Quoting the notes from the splendid 26-page booklet that accompanies this CD, “To musically interpret the lush, untamed scrub of post Civil-War Florida, Stothart saw no need to reinvent the wheel. He chose to interpolate the work of British composer, Frederick Delius (1862-1934), who had written a concert work for chorus and orchestra in 1896 (developed further in 1902) inspired by his years living in the Florida scrubs, called Appalachia: Variations on an Old Slave Song. In the original Appalachia manuscript there is a note in Delius’s hand that the work ‘mirrors the moods of tropical nature in the great swamps bordering the Mississippi River.’”

In actual fact the locale for The Yearling, along the St John’s River, is practically the same as that where Delius worked at cultivating oranges as an escape from his father’s oppressive wool trade. Delius wrote of the savage beauty of the Everglades and, indeed, the young farmer (Peck) of the story falls victim to a bite from a deadly Cottonmouth snake.
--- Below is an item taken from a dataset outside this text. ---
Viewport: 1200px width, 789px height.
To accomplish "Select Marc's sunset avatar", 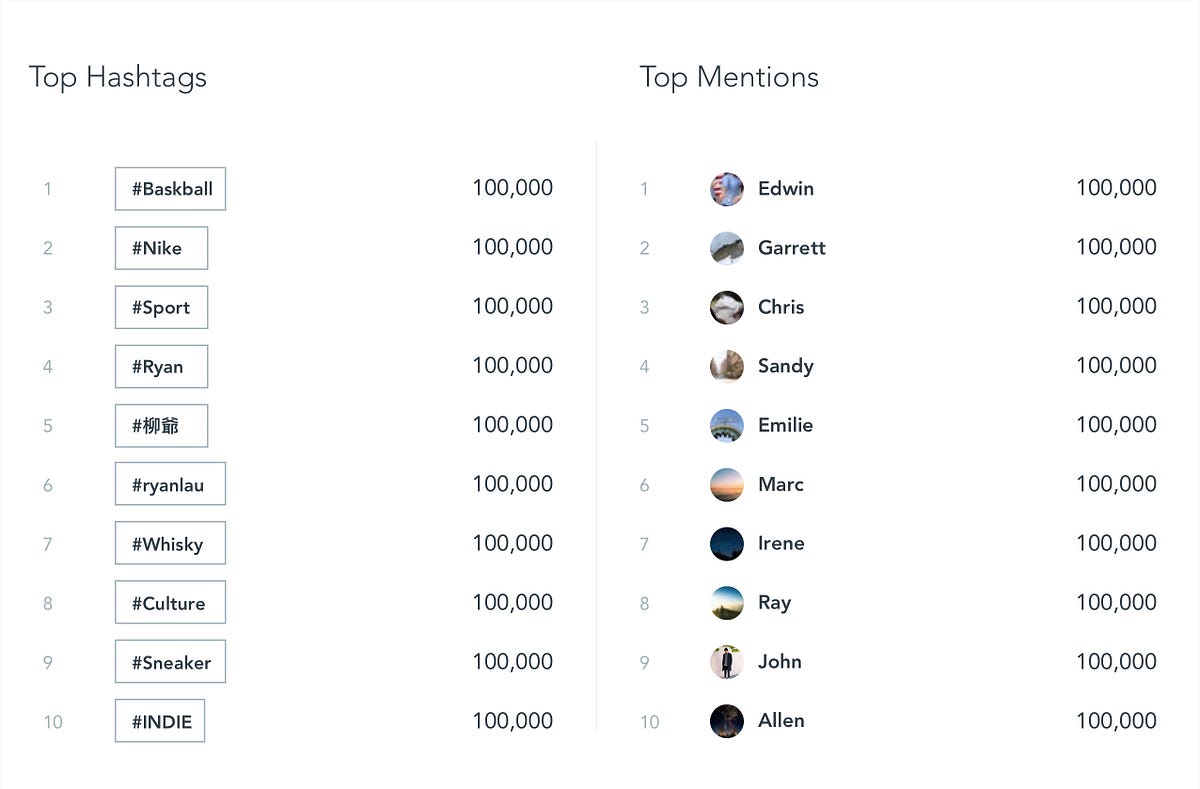I will tap(727, 484).
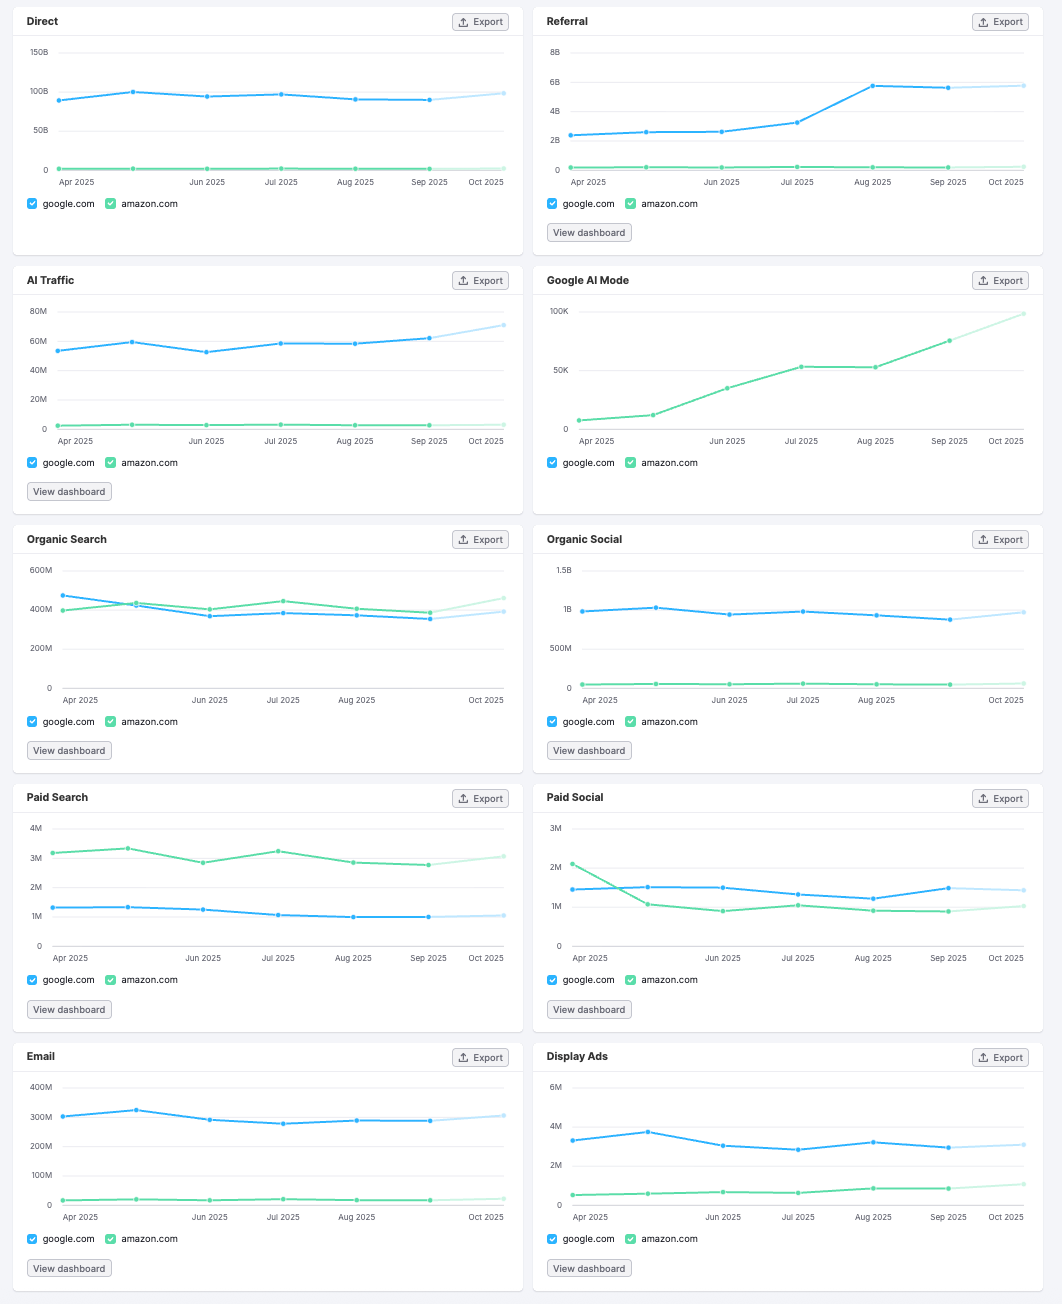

Stothart’s own original music for the film, is often joyous and innocently playful for the scenes between the boy and his crippled friend, intimate and homely for the family and darker for the ruination of the family’s meagre crops by the fawn that has to be killed thus giving the boy a sad but realistic life-lesson. But it is Stothart’s sensitive and seamless integration of Delius’s Appalachia, so apposite, to locale and story - a theme of so much Delius was the transience of life and love - that makes the music for The Yearling so affecting and memorable.

The music on this CD has been reproduced from the actual optical film audio track Approximately 50% of both these scores, alas, were lost but that which survived is quite exquisite. They are here on this album together with some tracks of additional or alternative ‘takes’ from the M-G-M archives that were not used in the films.

Affecting scores by one of the pioneers of film music during Hollywood’s Golden Age and a notable example of how classical music can be intelligently and sensitively integrated into a score.